Put simply, the idea is itself an extension: of secondary nature, where the rules of the game change over time. This leads us to yet another big question: how has nature ‘fixed’ to resolve and execute winning systems in such a composite mental game like chess? Answer: a compound web of positive feedback running through corresponding planes of the biosphere, and permitting abrupt antecedent circlets to arise. In other words, the transition from brains to minds, which can be traced back to the time when animals came up with non-genetic routes to protect their offspring.

This idea provides for a context in which intelligence can develop — not just as survival smarts but individualistic, genetically stored, or relearned, personages of trial and error, where culture provides a context in which it can also advance. Once evolution started down this avenue, things have got even better for the talented. Intelligence and culture now comprise a handy pair and/or the corresponding positive feedback loop — or, growth of intelligence-stimulating-culture-inducing-intelligence — leading to the emergence of mind. This may be called as a ‘pluralistic’ perspective: one that is not intended to replace reductionism, but complement it. It is an extension of our understanding beyond the customary sentiment too — a response to combatant tensions by which our brains have somehow evolved.

Yes, we’ve, in the process, managed to invent language, and become conscious by way of our task as apprentices of the mind sculpted to discover where consciousness is located in the machinery of the brain. Of a formulation that is so well provided to emphasise the context in which mental processes emerge, rather than a scanty look at the neural components of the brain — something that has always amused us to ‘compute’ how they might be correlating.

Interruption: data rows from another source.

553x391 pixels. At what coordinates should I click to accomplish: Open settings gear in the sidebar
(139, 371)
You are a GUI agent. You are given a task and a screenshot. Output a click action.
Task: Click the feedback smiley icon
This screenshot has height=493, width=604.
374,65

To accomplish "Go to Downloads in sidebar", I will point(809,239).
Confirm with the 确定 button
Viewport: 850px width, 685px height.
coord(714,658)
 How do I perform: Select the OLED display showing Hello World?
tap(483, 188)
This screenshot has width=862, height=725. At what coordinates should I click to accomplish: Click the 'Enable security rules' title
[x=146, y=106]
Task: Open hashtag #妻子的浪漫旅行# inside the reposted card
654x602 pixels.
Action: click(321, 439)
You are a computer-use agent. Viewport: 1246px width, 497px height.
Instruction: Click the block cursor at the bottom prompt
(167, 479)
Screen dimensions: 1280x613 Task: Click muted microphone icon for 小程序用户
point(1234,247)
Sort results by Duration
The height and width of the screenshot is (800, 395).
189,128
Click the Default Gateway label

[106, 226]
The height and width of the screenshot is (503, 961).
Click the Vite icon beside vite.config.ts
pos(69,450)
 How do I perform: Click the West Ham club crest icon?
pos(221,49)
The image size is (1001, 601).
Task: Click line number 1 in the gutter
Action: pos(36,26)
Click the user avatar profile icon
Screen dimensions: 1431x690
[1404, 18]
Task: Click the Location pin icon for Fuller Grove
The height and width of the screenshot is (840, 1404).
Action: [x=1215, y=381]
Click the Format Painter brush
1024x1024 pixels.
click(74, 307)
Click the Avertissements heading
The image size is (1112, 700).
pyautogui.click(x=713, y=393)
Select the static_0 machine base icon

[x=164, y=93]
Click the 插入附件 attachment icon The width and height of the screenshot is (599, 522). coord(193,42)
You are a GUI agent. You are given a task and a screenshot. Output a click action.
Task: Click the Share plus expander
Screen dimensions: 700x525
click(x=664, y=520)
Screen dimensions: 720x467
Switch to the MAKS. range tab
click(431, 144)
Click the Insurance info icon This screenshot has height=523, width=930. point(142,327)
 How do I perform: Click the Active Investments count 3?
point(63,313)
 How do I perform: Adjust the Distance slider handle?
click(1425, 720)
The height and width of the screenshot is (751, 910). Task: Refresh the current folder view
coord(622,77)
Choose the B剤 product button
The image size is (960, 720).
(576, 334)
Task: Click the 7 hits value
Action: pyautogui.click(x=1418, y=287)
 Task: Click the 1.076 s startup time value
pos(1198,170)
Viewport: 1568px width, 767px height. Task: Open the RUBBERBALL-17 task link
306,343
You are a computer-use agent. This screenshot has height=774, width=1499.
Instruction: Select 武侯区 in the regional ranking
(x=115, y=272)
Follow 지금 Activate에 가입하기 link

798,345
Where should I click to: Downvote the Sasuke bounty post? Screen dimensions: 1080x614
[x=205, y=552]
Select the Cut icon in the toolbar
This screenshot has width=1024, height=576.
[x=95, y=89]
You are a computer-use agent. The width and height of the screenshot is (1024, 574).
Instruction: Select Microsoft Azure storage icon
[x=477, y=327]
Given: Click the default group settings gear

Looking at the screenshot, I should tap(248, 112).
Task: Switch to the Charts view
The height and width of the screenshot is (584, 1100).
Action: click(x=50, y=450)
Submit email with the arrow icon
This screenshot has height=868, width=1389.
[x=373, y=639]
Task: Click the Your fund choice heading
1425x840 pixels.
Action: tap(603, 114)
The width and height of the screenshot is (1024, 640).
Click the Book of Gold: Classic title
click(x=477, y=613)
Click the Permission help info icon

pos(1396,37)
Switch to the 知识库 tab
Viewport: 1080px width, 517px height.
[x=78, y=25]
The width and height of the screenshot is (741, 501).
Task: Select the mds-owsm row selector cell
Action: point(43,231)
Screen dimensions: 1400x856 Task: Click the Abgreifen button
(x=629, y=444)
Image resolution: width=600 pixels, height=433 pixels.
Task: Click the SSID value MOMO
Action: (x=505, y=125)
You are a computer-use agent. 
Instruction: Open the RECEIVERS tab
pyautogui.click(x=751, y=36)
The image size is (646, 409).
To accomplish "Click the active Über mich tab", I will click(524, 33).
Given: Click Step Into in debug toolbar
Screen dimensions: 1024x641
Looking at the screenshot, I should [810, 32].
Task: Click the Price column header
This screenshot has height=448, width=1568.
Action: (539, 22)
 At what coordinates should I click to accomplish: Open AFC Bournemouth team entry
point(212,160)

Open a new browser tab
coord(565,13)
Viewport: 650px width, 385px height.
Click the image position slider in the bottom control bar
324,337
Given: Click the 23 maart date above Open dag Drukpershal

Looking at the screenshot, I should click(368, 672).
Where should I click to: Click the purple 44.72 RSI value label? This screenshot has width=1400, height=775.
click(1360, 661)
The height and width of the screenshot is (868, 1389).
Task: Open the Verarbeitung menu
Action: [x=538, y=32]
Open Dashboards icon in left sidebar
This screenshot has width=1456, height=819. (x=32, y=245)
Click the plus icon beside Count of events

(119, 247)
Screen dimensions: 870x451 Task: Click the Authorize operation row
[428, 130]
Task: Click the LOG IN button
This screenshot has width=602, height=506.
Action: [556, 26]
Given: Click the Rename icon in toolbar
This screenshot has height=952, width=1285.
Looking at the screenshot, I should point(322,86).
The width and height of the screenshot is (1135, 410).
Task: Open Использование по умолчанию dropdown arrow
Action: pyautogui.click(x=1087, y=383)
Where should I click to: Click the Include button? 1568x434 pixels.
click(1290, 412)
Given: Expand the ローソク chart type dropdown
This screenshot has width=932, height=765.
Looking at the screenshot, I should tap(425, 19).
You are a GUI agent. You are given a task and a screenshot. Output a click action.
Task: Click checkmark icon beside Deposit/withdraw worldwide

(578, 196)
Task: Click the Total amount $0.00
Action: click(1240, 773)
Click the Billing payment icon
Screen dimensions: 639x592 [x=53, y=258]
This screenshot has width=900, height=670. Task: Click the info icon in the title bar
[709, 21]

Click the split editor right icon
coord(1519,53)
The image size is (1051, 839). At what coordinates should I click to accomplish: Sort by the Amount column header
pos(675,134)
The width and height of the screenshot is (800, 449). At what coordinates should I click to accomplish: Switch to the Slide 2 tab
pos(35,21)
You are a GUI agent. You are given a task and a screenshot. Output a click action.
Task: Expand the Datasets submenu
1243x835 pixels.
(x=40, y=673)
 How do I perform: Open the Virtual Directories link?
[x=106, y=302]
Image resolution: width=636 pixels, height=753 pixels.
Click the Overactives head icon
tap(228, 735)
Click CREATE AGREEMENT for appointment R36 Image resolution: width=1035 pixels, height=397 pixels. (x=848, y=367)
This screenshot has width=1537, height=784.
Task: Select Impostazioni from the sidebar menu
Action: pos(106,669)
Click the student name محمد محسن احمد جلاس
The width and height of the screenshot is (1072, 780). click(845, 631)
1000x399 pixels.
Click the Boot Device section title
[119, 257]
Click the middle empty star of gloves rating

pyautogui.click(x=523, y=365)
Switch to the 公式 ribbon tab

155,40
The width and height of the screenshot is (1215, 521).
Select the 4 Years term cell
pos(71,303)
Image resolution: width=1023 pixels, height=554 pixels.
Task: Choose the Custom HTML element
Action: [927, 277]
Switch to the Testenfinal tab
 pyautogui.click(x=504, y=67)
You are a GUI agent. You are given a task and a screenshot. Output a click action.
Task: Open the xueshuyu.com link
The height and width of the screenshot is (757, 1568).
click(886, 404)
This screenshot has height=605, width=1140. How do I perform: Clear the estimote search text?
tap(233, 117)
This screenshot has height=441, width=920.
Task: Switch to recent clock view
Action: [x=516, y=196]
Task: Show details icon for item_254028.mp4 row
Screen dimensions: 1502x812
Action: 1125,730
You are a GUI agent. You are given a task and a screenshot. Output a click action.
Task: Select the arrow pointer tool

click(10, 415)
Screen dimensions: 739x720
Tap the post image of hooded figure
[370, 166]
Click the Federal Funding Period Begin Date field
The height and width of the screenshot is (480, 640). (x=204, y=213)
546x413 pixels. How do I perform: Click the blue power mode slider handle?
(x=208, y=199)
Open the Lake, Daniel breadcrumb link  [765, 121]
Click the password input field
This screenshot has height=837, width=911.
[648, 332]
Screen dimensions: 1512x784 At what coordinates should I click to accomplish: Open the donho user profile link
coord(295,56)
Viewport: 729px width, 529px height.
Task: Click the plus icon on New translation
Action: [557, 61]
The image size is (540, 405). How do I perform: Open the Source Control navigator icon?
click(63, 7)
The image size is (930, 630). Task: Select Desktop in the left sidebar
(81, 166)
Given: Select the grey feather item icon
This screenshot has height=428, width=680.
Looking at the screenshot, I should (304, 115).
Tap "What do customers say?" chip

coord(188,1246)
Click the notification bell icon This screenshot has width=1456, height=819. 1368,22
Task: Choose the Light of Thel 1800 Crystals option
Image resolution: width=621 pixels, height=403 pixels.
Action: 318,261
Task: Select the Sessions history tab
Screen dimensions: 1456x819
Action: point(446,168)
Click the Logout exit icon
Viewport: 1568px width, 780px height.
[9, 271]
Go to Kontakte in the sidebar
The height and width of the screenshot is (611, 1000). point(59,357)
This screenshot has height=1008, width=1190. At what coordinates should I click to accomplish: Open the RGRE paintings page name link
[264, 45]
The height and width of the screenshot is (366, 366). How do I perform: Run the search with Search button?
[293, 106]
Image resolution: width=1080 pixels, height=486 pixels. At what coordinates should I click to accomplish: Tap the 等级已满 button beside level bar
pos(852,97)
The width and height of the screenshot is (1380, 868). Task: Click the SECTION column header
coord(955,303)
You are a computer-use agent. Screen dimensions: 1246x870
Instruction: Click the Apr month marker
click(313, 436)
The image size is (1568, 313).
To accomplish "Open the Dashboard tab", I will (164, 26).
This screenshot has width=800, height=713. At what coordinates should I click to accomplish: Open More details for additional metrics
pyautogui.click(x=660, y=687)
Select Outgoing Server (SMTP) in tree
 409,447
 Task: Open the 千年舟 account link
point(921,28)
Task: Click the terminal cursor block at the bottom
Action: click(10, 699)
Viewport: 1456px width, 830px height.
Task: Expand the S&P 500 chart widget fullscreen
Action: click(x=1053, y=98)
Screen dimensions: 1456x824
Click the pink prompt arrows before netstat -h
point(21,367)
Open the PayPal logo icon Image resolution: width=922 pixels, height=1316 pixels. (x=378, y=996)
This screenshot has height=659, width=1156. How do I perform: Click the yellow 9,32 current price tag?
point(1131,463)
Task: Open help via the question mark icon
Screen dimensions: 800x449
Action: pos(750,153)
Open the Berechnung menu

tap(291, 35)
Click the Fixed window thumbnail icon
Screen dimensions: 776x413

Add to it a sense of wonderful symmetry — the connection of neural processing — and, you have a contemplation of recognition that takes advantage of the manifestation of the variance between the average man and a woman. In other words — the true understanding of the nature of empathy and consciousness.

Dr RAJGOPAL NIDAMBOOR, PhD, is a wellness physician-writer-editor, independent researcher, critic, columnist, author and publisher. His published work includes hundreds of newspaper, magazine, web articles, essays, meditations, columns, and critiques on a host of subjects, eight books on natural health, two coffee table tomes and an encyclopaedic treatise on Indian philosophy. He is Chief Wellness Officer, Docco360 — a mobile health application/platform connecting patients with Ayurveda, homeopathic and Unani physicians, and nutrition therapists, among others, from the comfort of their home — and, Editor-in-Chief, ThinkWellness360.